The future was being.

Past, present, and to come—
coincidence
—pressure-packed into a single, world-altering phrase. In the economic boom of the 1960s, this apparently airtight formulation (
we can have it all—right now!
) would open unforeseeable gaps in the national narrative.

*   *   *

Forty years after publishing
Run River,
Didion would declare the novel tainted with a “tenacious (and, as I see it now, pernicious) mood of nostalgia.” Falsely, the book equated “change” with “decline,” blind to the fact that Californians had
always
been “willing to traffic [their] own history” for economic gain. There
was
no “old” California to lose. Ever.

Her reconsideration appeared in
Where I Was From.
The self-critique was brave, pitiless, and incisive, but it did not credit
Run River
's real achievement, which was, as she admitted sotto voce, to present a “not inaccurate characterization of the way Sacramento, or for that matter California itself, felt to a child growing up during the postwar boom years, the late 1940s and early 1950s.”

“[F]or my family,” read one half of Didion's dedication of the novel—the folks who suffered to acquire and work the land and were now in danger of losing it (though how must her family have felt about the book's portrait of inbreeding among old California ranching families, with its implication of planting insanity?).

“[A]nd for N,” read the rest of the dedication. If this was an acknowledgment of Noel Parmentel, then the book's epigraph, an excerpt of Robert Lowell's poem “Man and Wife,” was a good-bye note to him. Didion quoted only a section of Lowell, details pertinent to the book's plot—broken intimacy, madness, homicide. What she didn't quote (but Parmentel must have known it) was the poem's evocation of a soulless New York, literary types outdrinking one another in a hot Village apartment.

4

“A member of
Vogue
's staff for the past several years, Joan Didion grew up in California, and lives, now, there and in New York. Her first novel,
Run River,
has just been published by Ivan Obolensky.”

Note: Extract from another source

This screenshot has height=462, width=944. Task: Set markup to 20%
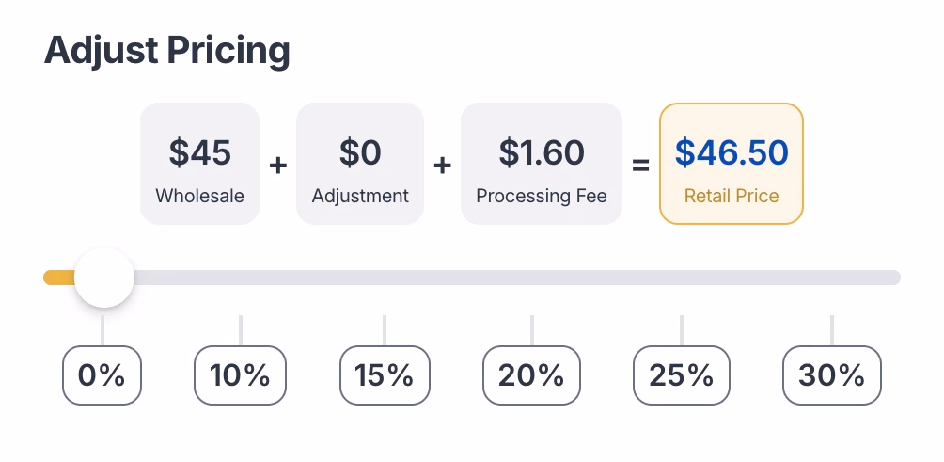pyautogui.click(x=531, y=375)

This contributor's note appended “American Summer”—an article examining longings for innocence and the bitterness of young adulthood—in the May 1963 issue of
Vogue.
Its reference to living in California part-time precedes by over a year Didion's
actual
move back west but indicates she was not remaining quiet about her disillusionment with Manhattan. While finishing the second half of
Run River,
she often flew to Sacramento on night flights. The planes were nearly empty, seven or eight men, maybe, about half of them wearing short-sleeved shirts, ready for the beach, the other half still dressed for the East.